(Word and element locating data)
────
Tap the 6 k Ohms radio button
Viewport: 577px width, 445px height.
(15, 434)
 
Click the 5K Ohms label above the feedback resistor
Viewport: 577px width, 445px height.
────
To be done -
Duplicate the lines above without any change.

Complete response -
Tap the 6 k Ohms radio button
Viewport: 577px width, 445px height.
(15, 434)
 
Click the 5K Ohms label above the feedback resistor
Viewport: 577px width, 445px height.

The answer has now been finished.